Na vida, às vezes se apresentam duas opções. Uma é o atalho, cheio de tentações e riscos. Imagine uma ponte estreita, tomada por jacarés, cobras e ratos, que leva você ao outro lado em apenas dois minutos. A outra é o caminho mais longo, uma estrada de barro que você prefere evitar, porque leva quase uma hora, mas sem nenhum risco. O atalho sempre parece mais vantajoso, mais rápido, mais fácil. Mas o preço de atravessar por ele pode ser a mordida, o veneno, a contaminação que você carrega dali pra frente. E muitas vezes o caminho mais longo é, na verdade, o mais inteligente.

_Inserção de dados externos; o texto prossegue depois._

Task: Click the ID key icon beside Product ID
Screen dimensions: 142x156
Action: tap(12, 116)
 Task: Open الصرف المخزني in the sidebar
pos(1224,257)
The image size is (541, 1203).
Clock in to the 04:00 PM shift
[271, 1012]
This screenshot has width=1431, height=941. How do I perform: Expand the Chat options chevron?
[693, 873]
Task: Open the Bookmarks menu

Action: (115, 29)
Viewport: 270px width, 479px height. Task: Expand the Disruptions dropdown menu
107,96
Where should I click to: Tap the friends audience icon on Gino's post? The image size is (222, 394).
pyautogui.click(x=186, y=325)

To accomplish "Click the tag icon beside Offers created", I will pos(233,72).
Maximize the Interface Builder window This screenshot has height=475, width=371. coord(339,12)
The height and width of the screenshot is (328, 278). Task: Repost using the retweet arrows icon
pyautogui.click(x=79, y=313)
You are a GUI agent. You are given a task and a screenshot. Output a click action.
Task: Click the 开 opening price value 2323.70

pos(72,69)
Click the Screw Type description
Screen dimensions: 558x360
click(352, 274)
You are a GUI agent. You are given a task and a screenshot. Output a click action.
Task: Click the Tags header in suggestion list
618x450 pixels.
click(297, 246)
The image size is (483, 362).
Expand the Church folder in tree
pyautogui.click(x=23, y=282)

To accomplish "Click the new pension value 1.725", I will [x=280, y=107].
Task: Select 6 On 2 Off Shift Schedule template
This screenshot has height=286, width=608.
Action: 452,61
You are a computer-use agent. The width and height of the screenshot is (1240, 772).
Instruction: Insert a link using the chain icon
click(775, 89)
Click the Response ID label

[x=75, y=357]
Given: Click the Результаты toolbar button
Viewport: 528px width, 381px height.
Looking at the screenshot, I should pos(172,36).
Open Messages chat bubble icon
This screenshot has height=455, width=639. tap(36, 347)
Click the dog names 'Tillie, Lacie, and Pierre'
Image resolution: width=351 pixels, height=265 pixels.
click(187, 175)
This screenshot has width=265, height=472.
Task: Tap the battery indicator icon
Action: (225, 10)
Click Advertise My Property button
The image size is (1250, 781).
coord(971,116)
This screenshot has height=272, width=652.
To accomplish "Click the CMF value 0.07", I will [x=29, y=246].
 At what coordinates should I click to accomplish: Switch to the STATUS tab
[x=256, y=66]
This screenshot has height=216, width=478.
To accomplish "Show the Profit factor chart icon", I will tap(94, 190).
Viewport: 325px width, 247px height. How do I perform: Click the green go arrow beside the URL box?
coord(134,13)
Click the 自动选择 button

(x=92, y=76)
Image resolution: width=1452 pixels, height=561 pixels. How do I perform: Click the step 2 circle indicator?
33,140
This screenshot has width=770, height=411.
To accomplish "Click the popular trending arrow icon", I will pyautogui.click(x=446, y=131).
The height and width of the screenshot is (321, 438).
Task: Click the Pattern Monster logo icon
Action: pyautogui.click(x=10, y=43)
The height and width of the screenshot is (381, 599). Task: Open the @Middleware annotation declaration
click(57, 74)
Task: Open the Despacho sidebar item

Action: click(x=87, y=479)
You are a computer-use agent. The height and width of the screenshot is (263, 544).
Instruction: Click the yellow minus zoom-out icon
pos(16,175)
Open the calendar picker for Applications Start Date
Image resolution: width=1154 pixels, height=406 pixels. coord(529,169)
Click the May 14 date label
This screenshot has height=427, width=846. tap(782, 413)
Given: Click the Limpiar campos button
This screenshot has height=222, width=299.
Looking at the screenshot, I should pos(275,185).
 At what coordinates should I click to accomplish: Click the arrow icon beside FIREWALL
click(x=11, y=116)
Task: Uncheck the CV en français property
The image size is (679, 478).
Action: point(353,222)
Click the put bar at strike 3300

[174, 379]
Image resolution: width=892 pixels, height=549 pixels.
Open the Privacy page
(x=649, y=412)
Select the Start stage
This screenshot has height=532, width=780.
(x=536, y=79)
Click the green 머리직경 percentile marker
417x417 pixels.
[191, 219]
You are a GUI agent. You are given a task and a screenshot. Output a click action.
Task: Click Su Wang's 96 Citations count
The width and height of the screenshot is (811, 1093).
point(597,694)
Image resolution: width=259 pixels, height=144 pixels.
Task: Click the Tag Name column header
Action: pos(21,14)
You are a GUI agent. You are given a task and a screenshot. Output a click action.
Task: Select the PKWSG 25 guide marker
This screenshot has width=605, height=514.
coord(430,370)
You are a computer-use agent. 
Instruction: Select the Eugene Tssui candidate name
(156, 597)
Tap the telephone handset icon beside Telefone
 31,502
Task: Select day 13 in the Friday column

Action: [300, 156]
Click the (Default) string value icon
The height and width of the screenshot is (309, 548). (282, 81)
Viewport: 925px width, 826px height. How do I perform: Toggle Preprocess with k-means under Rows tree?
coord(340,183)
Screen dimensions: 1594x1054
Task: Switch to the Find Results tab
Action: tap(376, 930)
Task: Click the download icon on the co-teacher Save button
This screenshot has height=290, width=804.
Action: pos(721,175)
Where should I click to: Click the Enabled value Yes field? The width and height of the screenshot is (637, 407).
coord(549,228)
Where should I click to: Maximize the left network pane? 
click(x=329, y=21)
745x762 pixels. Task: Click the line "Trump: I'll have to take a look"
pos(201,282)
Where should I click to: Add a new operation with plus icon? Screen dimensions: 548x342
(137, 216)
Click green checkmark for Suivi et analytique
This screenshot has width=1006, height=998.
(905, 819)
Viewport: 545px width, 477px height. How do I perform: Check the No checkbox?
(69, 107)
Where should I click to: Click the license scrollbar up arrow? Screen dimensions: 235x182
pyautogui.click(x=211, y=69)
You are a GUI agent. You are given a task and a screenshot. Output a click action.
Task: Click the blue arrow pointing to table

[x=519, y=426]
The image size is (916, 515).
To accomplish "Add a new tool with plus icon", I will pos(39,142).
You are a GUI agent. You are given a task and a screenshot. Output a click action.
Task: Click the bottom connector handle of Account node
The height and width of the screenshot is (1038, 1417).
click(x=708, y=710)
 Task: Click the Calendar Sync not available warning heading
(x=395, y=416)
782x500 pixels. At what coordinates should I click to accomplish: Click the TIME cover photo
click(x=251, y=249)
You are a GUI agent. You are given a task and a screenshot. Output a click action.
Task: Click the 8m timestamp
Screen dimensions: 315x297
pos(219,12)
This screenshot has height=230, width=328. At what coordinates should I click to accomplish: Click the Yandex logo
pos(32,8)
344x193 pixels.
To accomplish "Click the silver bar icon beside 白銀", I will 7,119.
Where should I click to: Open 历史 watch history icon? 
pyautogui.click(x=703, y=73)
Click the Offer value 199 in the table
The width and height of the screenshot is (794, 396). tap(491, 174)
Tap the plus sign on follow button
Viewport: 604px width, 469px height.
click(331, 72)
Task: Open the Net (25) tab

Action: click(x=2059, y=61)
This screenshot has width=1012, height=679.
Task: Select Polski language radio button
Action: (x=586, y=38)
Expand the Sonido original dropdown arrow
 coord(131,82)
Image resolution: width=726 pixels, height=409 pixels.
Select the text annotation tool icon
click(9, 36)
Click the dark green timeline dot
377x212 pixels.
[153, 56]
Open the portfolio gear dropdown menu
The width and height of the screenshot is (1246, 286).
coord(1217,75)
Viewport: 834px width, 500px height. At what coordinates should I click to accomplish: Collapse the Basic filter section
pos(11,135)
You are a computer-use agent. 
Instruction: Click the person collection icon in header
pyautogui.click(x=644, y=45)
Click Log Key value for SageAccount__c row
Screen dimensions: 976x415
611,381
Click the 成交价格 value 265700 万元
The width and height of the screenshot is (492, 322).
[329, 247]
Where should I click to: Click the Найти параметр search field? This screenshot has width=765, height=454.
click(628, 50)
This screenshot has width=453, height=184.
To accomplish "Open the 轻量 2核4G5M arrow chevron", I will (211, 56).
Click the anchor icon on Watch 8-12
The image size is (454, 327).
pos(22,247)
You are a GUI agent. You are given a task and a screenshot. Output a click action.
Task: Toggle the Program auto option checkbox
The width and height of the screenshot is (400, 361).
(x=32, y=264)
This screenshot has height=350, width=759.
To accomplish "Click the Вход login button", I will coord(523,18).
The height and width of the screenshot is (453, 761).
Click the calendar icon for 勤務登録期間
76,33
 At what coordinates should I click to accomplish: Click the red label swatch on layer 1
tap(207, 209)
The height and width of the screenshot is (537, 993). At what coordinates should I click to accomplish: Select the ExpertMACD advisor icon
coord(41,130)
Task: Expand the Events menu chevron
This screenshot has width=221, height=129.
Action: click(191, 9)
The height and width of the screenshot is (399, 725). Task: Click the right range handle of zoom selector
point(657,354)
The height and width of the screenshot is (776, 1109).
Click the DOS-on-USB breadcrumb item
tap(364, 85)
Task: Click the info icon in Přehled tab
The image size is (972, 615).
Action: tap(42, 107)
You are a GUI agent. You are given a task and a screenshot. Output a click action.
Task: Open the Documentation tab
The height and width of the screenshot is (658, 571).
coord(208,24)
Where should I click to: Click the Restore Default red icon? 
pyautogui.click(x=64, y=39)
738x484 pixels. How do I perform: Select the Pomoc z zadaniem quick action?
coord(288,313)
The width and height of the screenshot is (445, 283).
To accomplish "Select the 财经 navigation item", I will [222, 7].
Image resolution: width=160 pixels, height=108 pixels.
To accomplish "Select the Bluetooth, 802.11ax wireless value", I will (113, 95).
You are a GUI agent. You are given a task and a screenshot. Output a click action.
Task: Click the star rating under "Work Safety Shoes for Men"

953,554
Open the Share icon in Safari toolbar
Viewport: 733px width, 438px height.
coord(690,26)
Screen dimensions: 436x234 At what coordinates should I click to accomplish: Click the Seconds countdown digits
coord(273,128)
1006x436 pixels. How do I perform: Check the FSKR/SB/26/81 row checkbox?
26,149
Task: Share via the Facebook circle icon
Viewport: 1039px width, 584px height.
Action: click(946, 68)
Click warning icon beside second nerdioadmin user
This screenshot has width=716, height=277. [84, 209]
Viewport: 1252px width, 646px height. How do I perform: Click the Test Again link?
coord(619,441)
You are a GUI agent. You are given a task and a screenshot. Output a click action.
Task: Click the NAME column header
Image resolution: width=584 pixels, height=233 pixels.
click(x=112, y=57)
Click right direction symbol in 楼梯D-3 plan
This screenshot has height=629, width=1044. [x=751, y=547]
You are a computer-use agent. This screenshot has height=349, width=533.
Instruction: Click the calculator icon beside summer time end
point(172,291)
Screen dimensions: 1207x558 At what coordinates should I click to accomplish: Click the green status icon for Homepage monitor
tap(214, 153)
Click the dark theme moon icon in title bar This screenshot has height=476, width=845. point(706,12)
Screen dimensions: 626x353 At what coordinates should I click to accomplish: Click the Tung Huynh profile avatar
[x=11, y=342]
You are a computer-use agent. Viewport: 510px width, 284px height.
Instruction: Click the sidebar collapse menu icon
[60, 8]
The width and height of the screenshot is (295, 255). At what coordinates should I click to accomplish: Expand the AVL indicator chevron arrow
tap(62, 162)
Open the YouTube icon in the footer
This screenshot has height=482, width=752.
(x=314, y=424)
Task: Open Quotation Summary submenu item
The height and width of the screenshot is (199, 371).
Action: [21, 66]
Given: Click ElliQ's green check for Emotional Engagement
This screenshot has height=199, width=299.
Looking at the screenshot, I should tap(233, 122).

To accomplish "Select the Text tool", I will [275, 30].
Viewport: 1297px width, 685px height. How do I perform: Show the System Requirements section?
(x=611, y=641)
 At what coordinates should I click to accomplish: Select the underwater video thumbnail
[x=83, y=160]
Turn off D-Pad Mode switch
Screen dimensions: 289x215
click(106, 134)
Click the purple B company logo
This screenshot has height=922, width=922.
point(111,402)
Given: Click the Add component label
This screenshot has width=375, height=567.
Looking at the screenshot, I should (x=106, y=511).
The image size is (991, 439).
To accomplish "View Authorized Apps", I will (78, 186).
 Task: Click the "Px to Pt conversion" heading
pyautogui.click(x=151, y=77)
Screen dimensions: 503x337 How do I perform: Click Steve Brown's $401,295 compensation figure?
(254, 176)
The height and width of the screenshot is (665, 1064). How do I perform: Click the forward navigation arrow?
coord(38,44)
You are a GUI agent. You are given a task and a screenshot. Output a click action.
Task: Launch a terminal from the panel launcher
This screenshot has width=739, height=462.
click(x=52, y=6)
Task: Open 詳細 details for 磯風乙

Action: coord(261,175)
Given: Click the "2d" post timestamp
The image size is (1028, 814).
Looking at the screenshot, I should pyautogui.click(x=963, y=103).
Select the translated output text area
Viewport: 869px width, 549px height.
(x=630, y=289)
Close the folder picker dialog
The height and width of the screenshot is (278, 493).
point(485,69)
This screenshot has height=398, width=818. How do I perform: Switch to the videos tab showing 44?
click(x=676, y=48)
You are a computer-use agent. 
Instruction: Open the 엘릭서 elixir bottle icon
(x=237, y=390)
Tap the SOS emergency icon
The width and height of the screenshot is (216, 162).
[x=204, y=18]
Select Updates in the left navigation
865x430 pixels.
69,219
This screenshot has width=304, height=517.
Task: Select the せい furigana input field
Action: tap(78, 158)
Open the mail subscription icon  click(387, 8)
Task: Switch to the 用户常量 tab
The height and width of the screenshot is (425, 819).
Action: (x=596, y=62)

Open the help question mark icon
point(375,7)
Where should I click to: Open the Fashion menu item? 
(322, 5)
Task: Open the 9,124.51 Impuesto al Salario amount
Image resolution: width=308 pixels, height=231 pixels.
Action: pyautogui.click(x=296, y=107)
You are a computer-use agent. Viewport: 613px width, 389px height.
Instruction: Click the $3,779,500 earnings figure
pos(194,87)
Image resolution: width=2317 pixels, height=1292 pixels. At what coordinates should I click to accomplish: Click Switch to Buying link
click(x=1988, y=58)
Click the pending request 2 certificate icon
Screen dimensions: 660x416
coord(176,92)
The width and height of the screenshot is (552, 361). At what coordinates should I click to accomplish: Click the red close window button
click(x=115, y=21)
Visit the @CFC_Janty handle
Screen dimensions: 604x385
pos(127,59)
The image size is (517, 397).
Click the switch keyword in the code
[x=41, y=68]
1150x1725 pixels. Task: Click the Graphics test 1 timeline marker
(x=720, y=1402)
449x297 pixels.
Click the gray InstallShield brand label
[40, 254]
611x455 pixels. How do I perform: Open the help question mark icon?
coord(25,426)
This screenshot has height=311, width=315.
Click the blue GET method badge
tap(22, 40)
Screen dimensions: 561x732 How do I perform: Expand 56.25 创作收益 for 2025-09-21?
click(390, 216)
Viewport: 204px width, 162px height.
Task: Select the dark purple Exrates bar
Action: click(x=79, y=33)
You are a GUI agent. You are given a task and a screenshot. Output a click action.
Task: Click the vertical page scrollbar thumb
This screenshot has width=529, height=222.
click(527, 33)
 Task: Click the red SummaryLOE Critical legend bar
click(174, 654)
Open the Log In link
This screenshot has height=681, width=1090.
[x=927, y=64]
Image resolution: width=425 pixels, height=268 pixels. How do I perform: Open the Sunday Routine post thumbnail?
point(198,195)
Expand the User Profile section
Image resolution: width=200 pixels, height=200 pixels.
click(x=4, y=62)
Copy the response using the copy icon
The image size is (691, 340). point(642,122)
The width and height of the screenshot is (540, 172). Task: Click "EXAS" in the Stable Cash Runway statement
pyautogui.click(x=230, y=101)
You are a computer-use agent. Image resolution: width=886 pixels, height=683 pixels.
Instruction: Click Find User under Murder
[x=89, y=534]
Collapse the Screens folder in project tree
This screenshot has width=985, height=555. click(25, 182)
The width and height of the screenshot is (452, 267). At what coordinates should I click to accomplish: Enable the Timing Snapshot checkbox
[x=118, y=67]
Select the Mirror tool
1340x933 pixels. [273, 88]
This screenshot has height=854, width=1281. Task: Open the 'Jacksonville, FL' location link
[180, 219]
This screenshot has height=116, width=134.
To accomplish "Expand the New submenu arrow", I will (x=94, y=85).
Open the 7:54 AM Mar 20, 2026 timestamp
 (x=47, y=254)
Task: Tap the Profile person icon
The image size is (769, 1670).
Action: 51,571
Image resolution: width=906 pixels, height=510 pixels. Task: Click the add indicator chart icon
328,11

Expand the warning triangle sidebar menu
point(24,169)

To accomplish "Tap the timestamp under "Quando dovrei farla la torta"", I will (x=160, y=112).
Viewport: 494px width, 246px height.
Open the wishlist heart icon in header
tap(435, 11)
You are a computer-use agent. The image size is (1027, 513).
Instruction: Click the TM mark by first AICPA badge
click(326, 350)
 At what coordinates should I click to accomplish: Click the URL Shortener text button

Quando alguém, ou alguma situação, se coloca como o jacaré no meio do seu caminho, a tentação é enfrentar de peito aberto, atropelar, insistir na rota mais curta. Mas nem sempre vencer o obstáculo é a melhor resposta. Às vezes a sabedoria está em desviar, dar a volta, escolher o caminho mais longo, não por fraqueza, mas por estratégia.
E aqui vale uma outra lição, que muita gente esquece. Recuar de uma decisão, mesmo de uma proposta que promete milhões, não é ser covarde, não é ser medroso. Às vezes é preciso dar um passo atrás para depois continuar avançando com solidez. Prefira a jornada mais longa, mas segura. Chegar depois, inteiro e sem cicatrizes, vale mais do que chegar rápido e carregar o prejuízo pelo resto da vida.
E você, na sua vida, tem escolhido a ponte dos jacarés, ou a estrada mais longa?